** THE TASK **
Return, verbatim and in full, the records that follow, but not their pictures.

[Saved entries]
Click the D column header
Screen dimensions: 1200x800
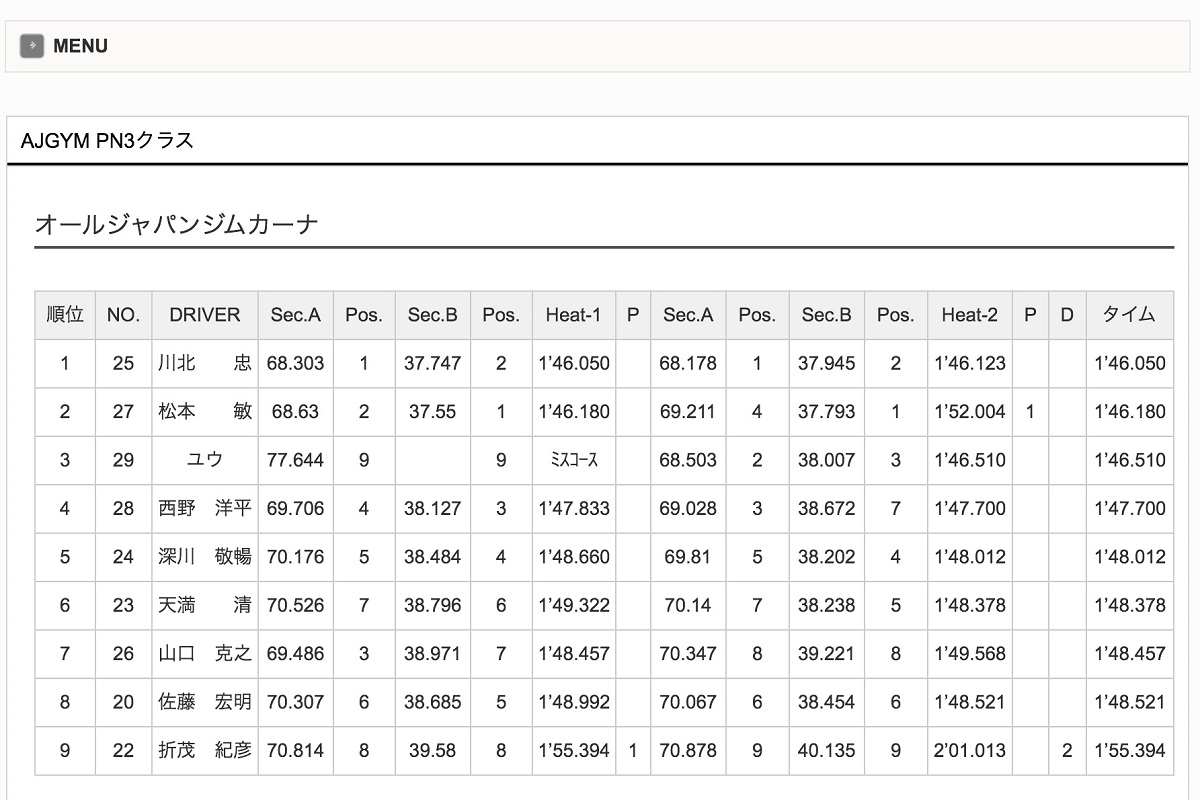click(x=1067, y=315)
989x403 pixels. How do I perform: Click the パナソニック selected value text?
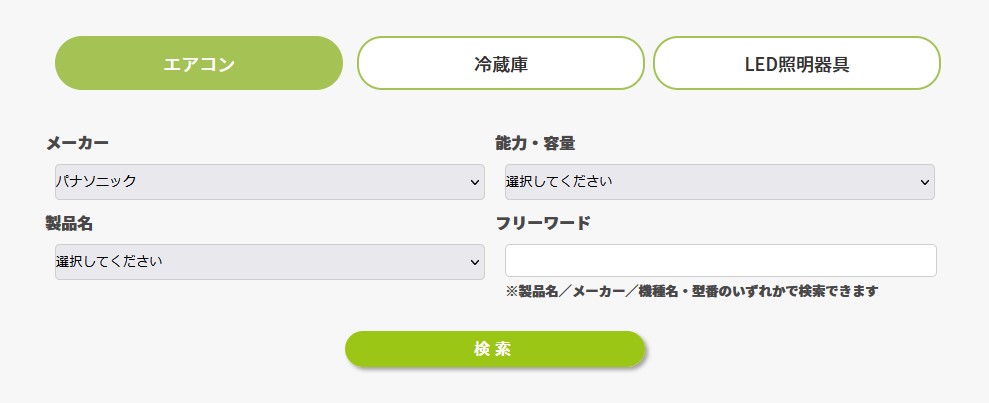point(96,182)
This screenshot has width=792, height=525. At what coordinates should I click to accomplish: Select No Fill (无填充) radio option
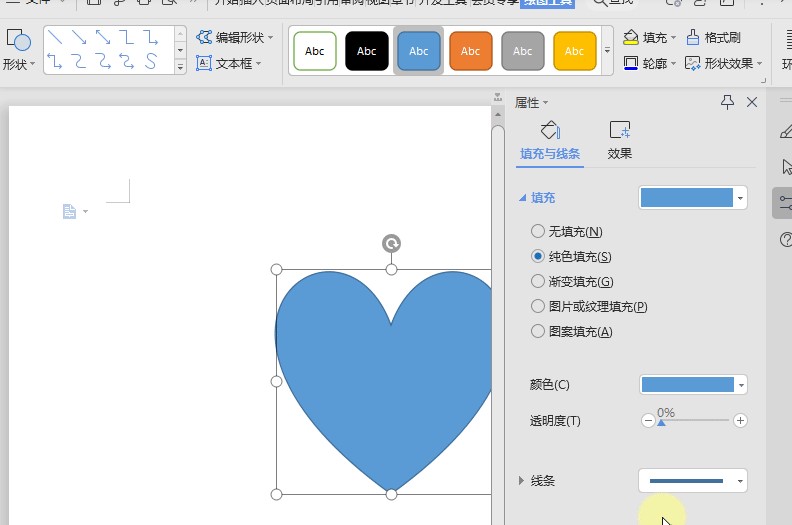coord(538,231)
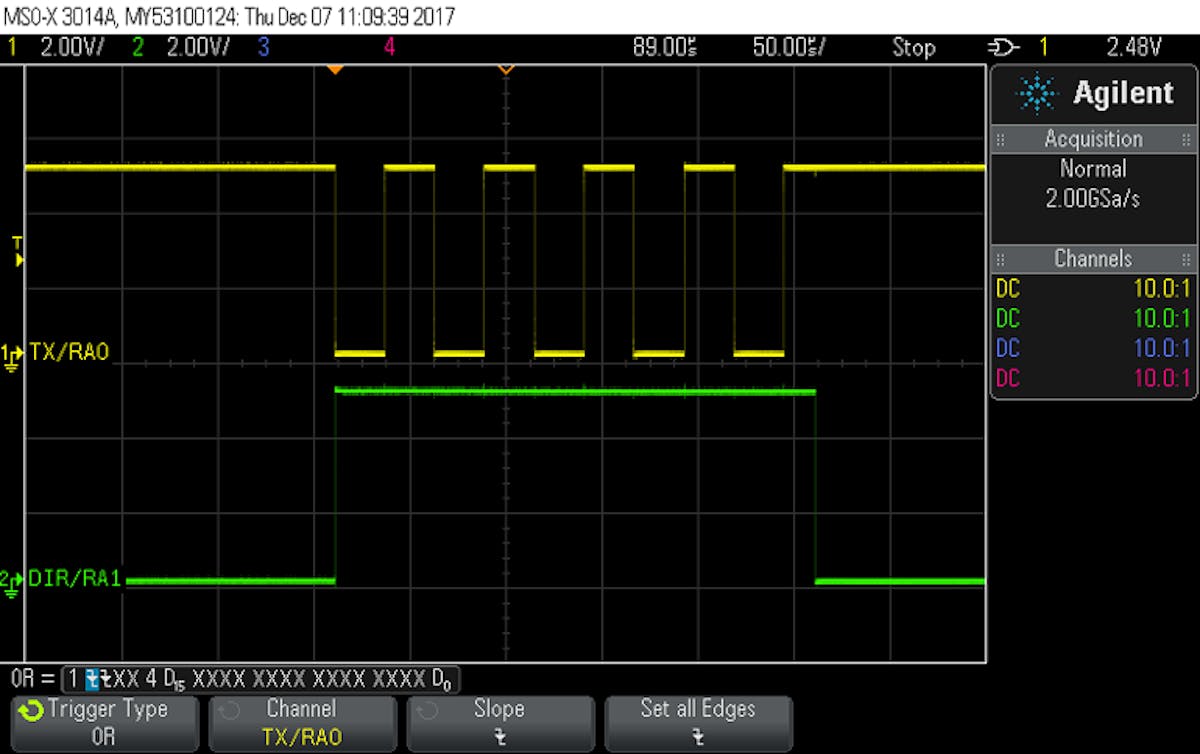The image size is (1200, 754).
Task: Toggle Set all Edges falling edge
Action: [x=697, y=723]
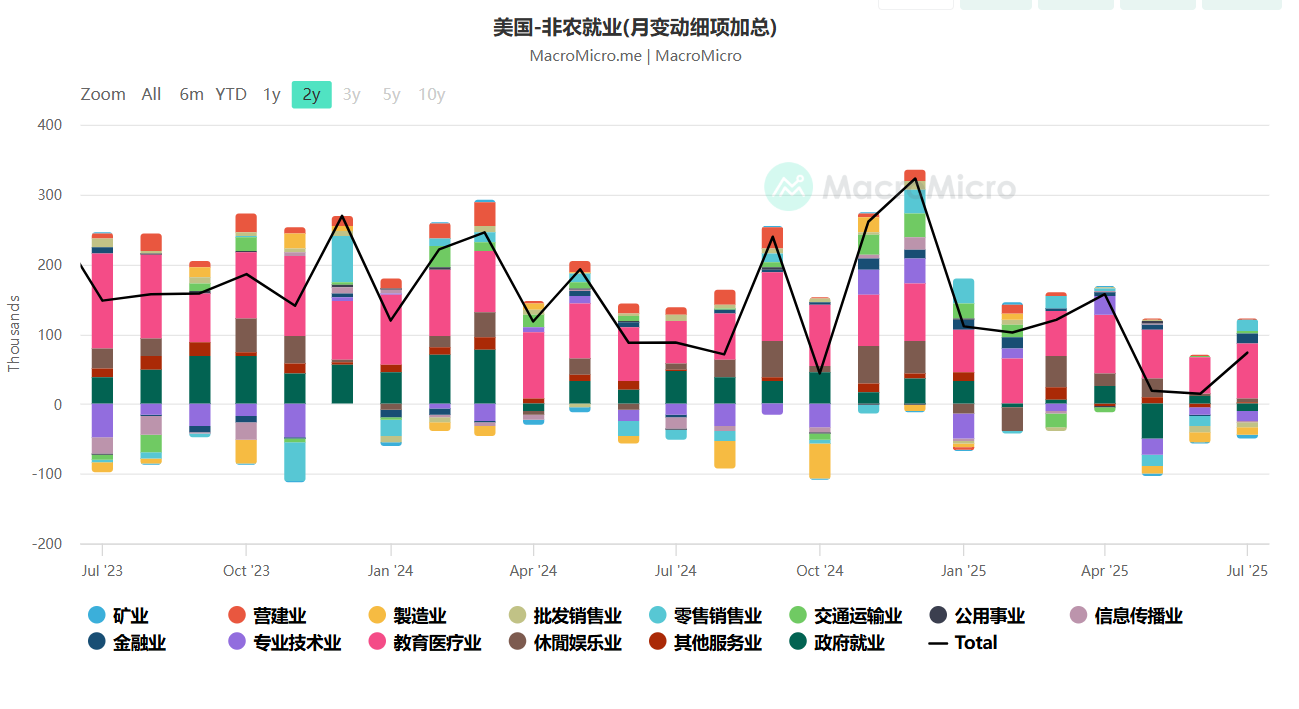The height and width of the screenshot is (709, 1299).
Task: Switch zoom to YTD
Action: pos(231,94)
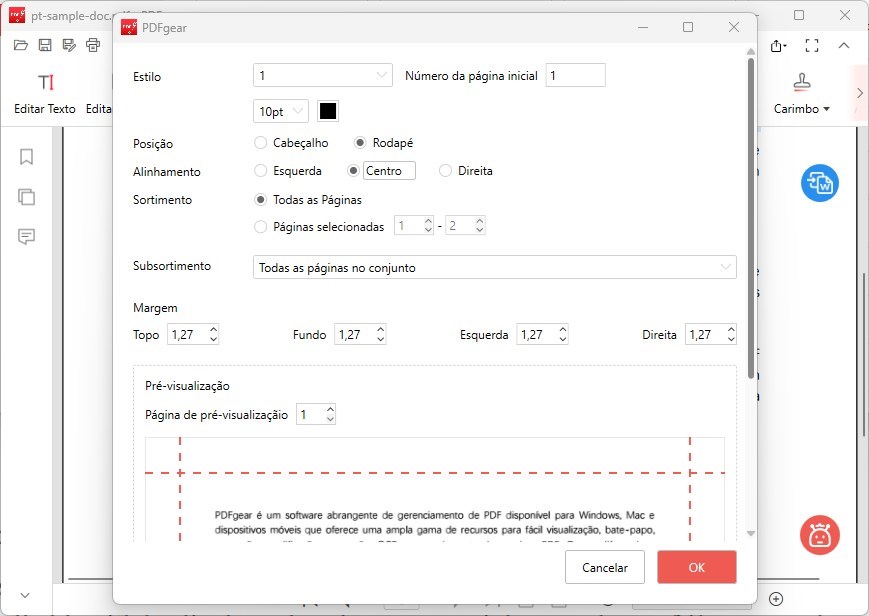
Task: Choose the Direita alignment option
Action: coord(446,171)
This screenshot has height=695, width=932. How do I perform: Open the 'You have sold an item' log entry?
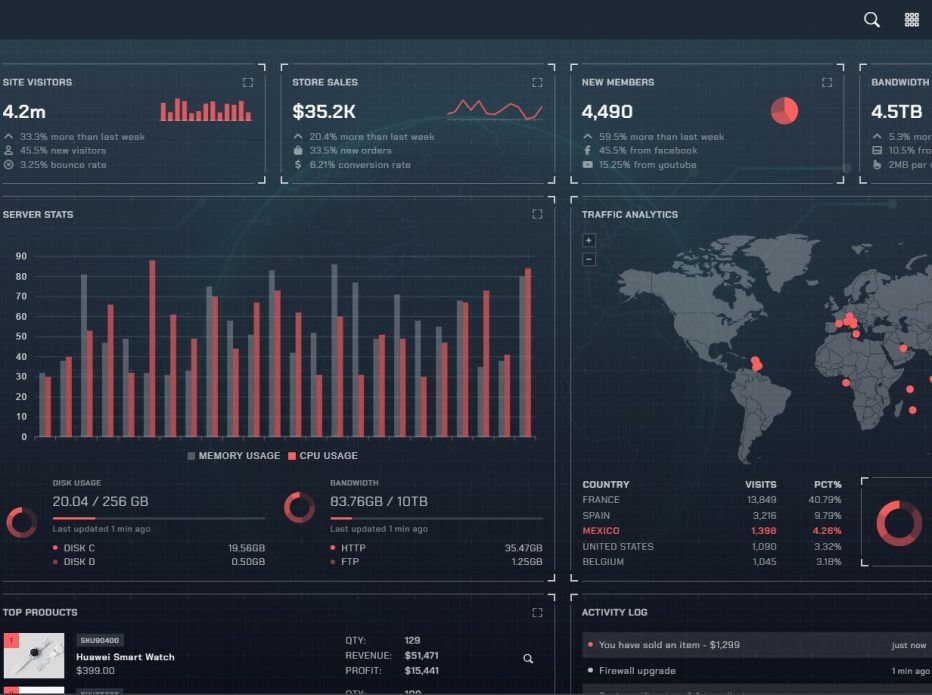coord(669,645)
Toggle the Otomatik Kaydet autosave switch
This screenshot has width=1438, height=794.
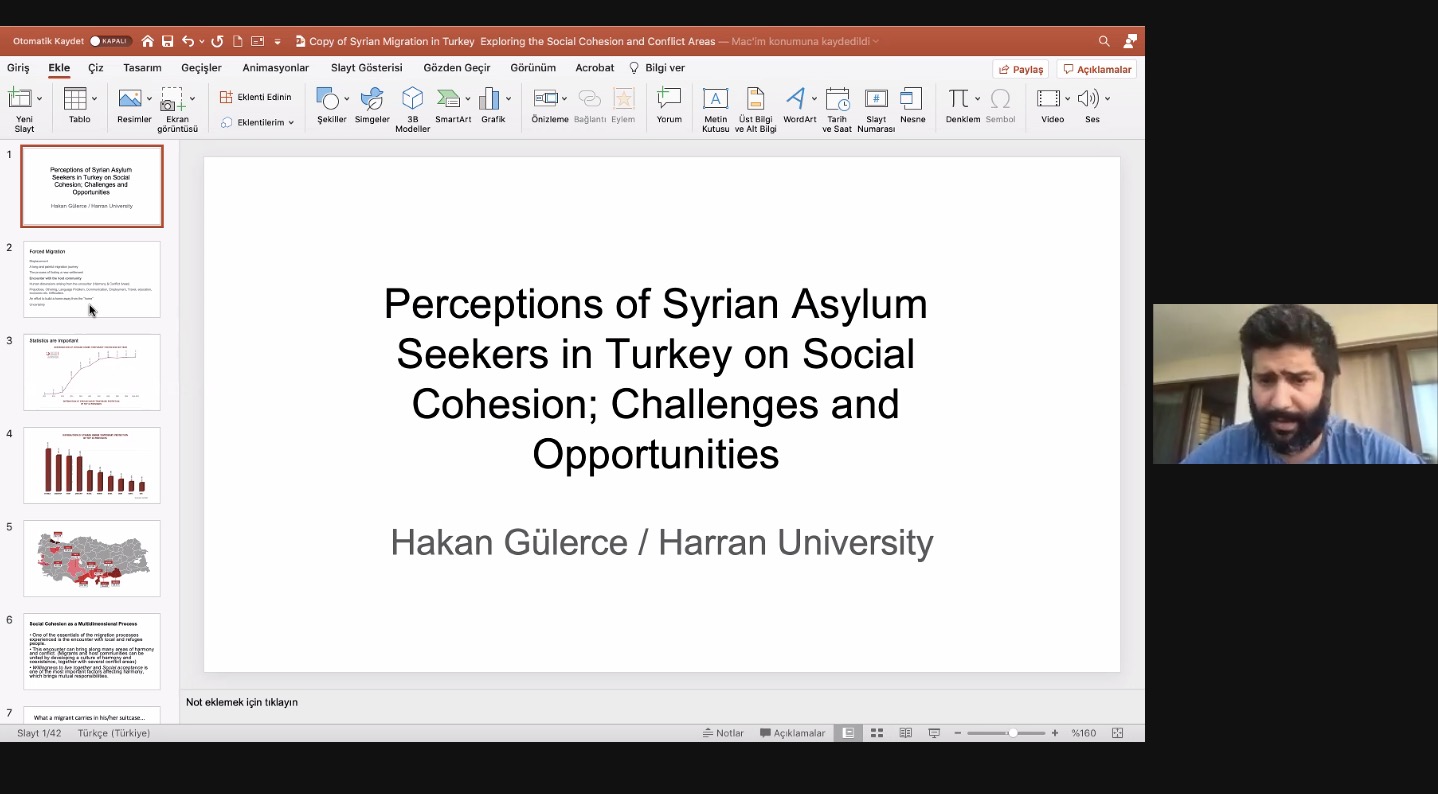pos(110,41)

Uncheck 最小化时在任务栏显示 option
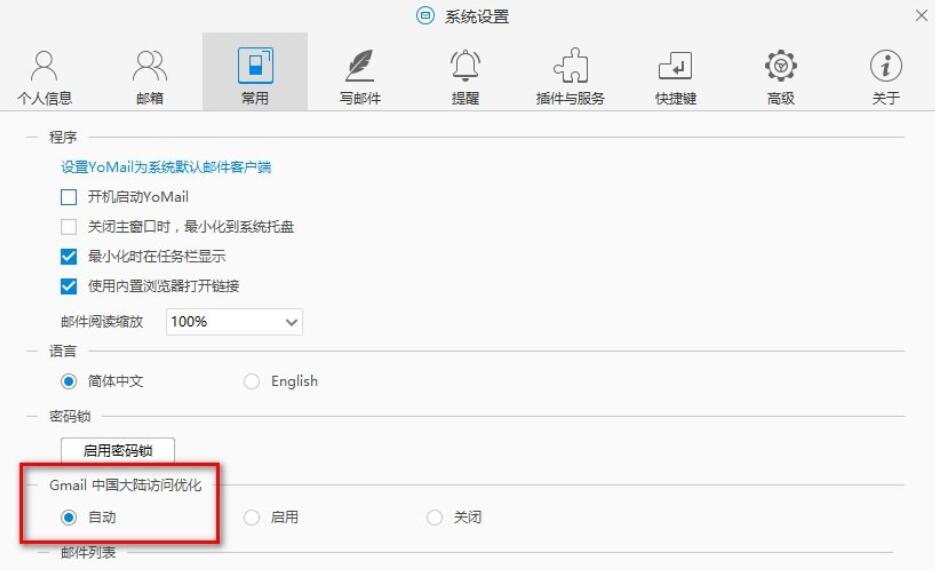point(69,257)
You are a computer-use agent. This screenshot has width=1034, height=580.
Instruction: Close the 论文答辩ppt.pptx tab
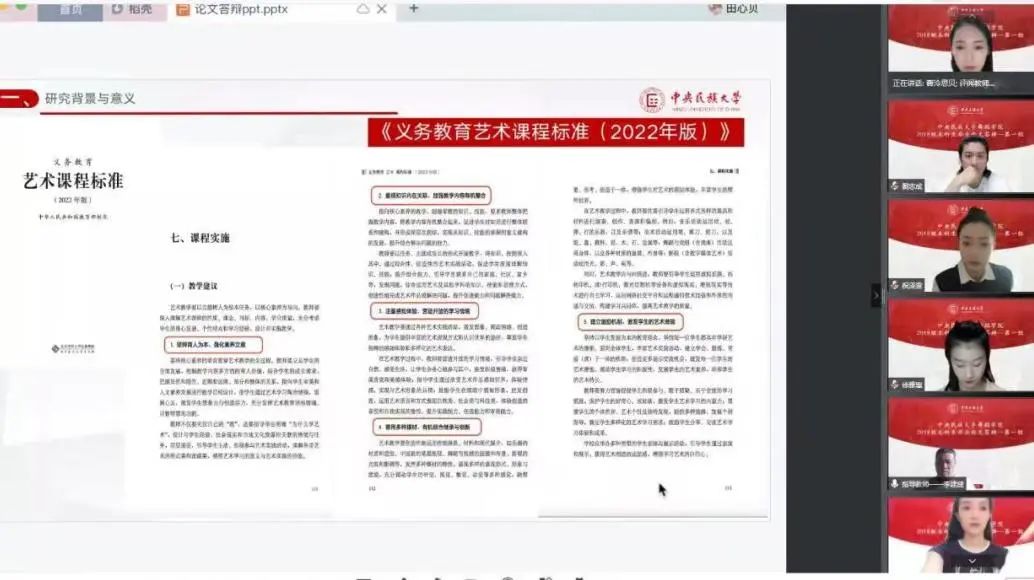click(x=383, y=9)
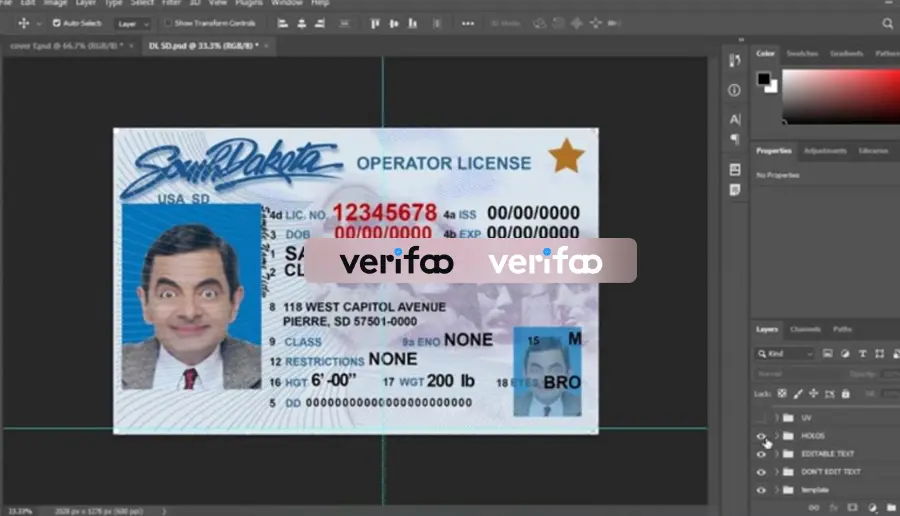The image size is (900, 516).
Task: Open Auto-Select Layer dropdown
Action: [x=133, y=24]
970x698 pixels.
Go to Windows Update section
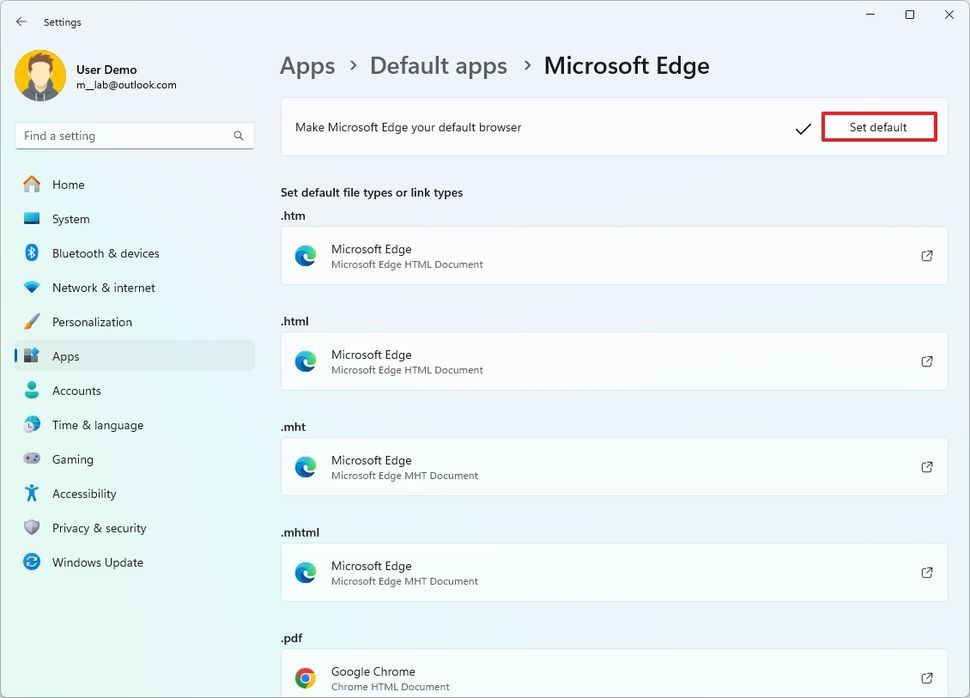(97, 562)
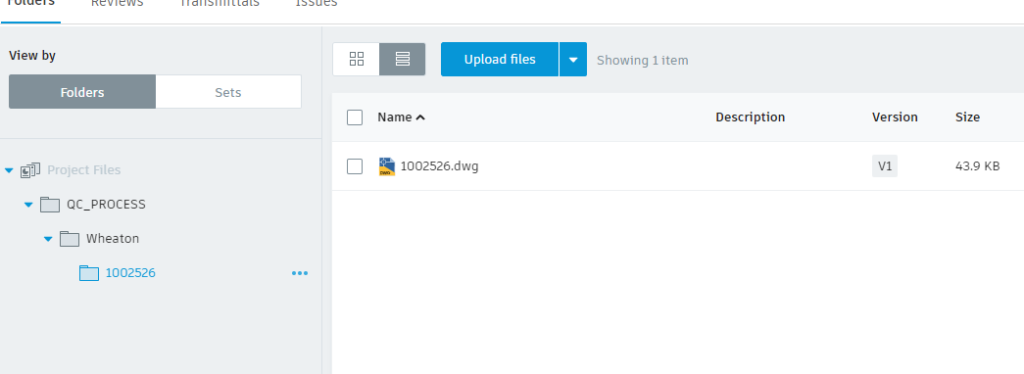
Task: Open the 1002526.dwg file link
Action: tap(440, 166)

** TASK SOLUTION **
Click the D column header
Screen dimensions: 1200x800
click(x=1067, y=315)
989x403 pixels. How do I perform: Click the パナソニック selected value text?
point(96,182)
This screenshot has width=792, height=525. At what coordinates should I click to accomplish: Select No Fill (无填充) radio option
coord(538,231)
The image size is (1200, 754).
Task: Toggle Set all Edges falling edge
Action: [x=697, y=723]
The height and width of the screenshot is (709, 1299).
Task: Switch zoom to YTD
Action: pos(231,94)
Task: Choose the Direita alignment option
Action: coord(446,171)
This screenshot has height=695, width=932. How do I perform: Open the 'You have sold an item' log entry?
coord(669,645)
Toggle the Otomatik Kaydet autosave switch
This screenshot has width=1438, height=794.
pos(110,41)

Uncheck 最小化时在任务栏显示 option
point(69,257)
You are a computer-use agent. This screenshot has width=1034, height=580.
Instruction: Close the 论文答辩ppt.pptx tab
click(x=383, y=9)
The image size is (900, 516).
Task: Open Auto-Select Layer dropdown
Action: [x=133, y=24]
970x698 pixels.
Go to Windows Update section
(97, 562)
Task: Open the 1002526.dwg file link
Action: tap(440, 166)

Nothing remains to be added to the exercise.